* _PROVIDED RECORDS_
──────

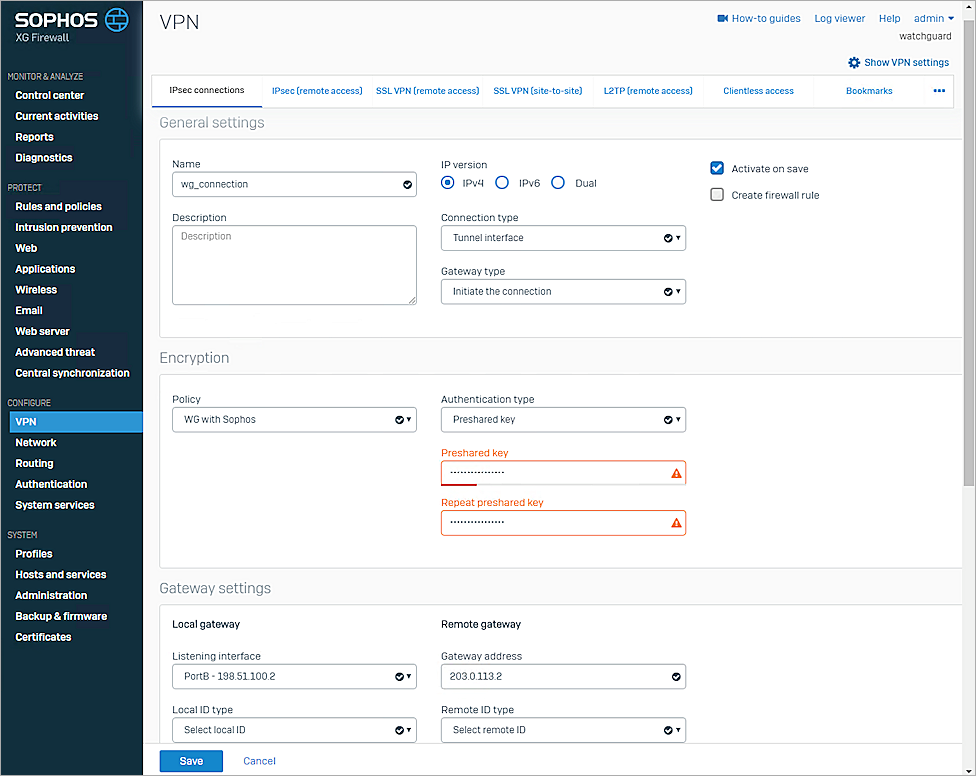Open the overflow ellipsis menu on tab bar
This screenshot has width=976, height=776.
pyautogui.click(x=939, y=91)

──────

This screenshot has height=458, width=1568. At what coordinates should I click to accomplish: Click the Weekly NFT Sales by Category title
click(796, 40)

──────

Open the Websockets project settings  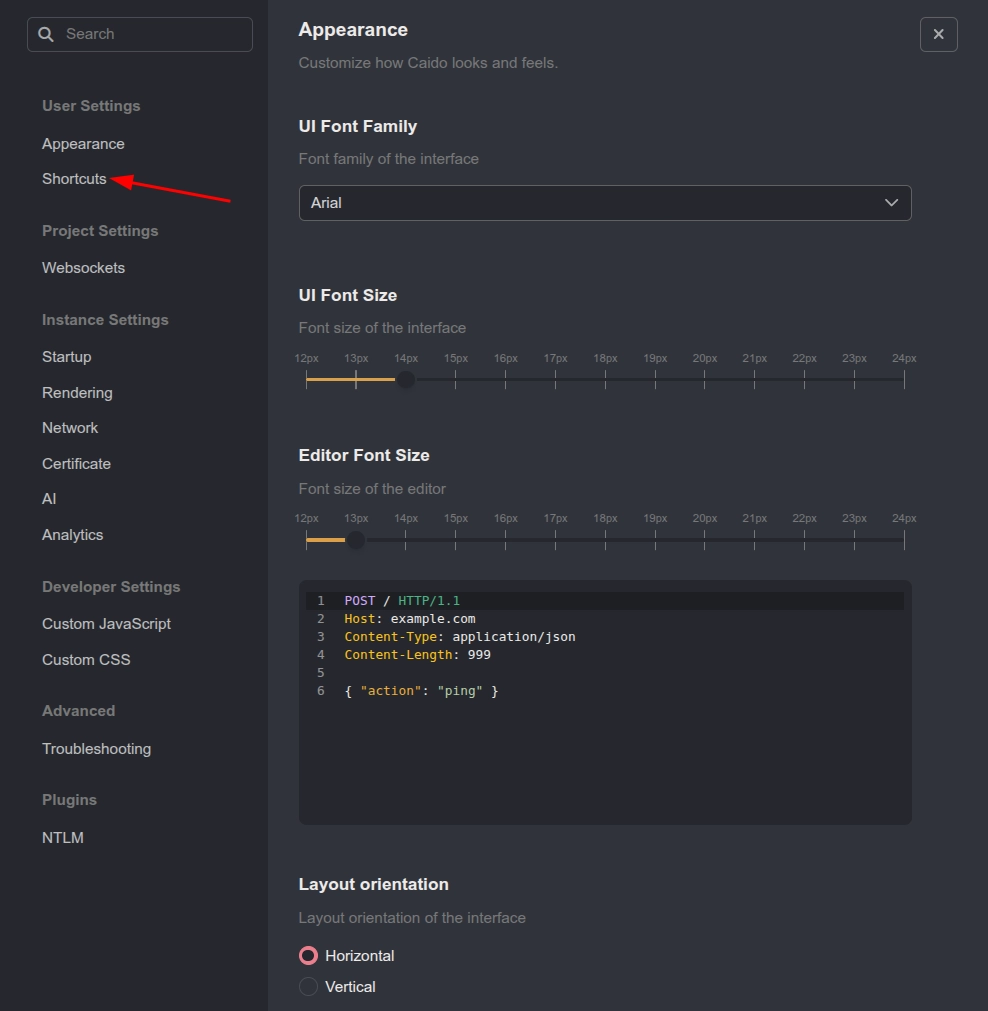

──────

Write out the entries from the line with "Open the overflow ellipsis menu on tab bar" up to and including the line with "pyautogui.click(x=939, y=91)", leaving the pictures out of your answer.

* _TASK RESPONSE_
Open the overflow ellipsis menu on tab bar
This screenshot has width=976, height=776.
pyautogui.click(x=939, y=91)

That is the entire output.